[Entries on target coordinates]
□ □ □
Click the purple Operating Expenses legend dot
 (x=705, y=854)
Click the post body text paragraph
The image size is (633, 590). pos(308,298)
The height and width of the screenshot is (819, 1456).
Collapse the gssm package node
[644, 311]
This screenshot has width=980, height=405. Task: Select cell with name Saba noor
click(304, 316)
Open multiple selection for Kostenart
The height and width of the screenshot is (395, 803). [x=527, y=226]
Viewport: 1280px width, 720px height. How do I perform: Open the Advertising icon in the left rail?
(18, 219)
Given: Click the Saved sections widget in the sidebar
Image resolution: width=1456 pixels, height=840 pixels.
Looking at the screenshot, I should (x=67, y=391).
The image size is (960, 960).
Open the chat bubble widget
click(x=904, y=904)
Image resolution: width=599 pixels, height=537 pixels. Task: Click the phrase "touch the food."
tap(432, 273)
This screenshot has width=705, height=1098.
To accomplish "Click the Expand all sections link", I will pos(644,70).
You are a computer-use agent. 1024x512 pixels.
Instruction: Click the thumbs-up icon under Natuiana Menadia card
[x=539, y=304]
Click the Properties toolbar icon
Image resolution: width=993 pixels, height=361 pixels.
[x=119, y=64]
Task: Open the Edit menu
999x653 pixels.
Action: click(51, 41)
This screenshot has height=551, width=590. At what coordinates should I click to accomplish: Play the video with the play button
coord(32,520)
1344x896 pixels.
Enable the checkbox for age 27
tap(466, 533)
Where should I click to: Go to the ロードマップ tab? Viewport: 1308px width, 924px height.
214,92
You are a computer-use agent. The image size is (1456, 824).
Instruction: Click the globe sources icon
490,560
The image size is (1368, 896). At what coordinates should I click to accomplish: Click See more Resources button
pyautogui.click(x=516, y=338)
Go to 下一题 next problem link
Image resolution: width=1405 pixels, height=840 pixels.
□ □ □
Arrange every line of the entries above as a Markdown table with two columns, Row and Entry Line. Number each row and leave out blank lines.

# [Exercise result]
| Row | Entry Line |
|---|---|
| 1 | Click the purple Operating Expenses legend dot |
| 2 |  (x=705, y=854) |
| 3 | Click the post body text paragraph |
| 4 | The image size is (633, 590). pos(308,298) |
| 5 | The height and width of the screenshot is (819, 1456). |
| 6 | Collapse the gssm package node |
| 7 | [644, 311] |
| 8 | This screenshot has width=980, height=405. Task: Select cell with name Saba noor |
| 9 | click(304, 316) |
| 10 | Open multiple selection for Kostenart |
| 11 | The height and width of the screenshot is (395, 803). [x=527, y=226] |
| 12 | Viewport: 1280px width, 720px height. How do I perform: Open the Advertising icon in the left rail? |
| 13 | (18, 219) |
| 14 | Given: Click the Saved sections widget in the sidebar |
| 15 | Image resolution: width=1456 pixels, height=840 pixels. |
| 16 | Looking at the screenshot, I should (x=67, y=391). |
| 17 | The image size is (960, 960). |
| 18 | Open the chat bubble widget |
| 19 | click(x=904, y=904) |
| 20 | Image resolution: width=599 pixels, height=537 pixels. Task: Click the phrase "touch the food." |
| 21 | tap(432, 273) |
| 22 | This screenshot has width=705, height=1098. |
| 23 | To accomplish "Click the Expand all sections link", I will pos(644,70). |
| 24 | You are a computer-use agent. 1024x512 pixels. |
| 25 | Instruction: Click the thumbs-up icon under Natuiana Menadia card |
| 26 | [x=539, y=304] |
| 27 | Click the Properties toolbar icon |
| 28 | Image resolution: width=993 pixels, height=361 pixels. |
| 29 | [x=119, y=64] |
| 30 | Task: Open the Edit menu |
| 31 | 999x653 pixels. |
| 32 | Action: click(51, 41) |
| 33 | This screenshot has height=551, width=590. At what coordinates should I click to accomplish: Play the video with the play button |
| 34 | coord(32,520) |
| 35 | 1344x896 pixels. |
| 36 | Enable the checkbox for age 27 |
| 37 | tap(466, 533) |
| 38 | Where should I click to: Go to the ロードマップ tab? Viewport: 1308px width, 924px height. |
| 39 | 214,92 |
| 40 | You are a computer-use agent. The image size is (1456, 824). |
| 41 | Instruction: Click the globe sources icon |
| 42 | 490,560 |
| 43 | The image size is (1368, 896). At what coordinates should I click to accomplish: Click See more Resources button |
| 44 | pyautogui.click(x=516, y=338) |
| 45 | Go to 下一题 next problem link |
| 46 | Image resolution: width=1405 pixels, height=840 pixels. |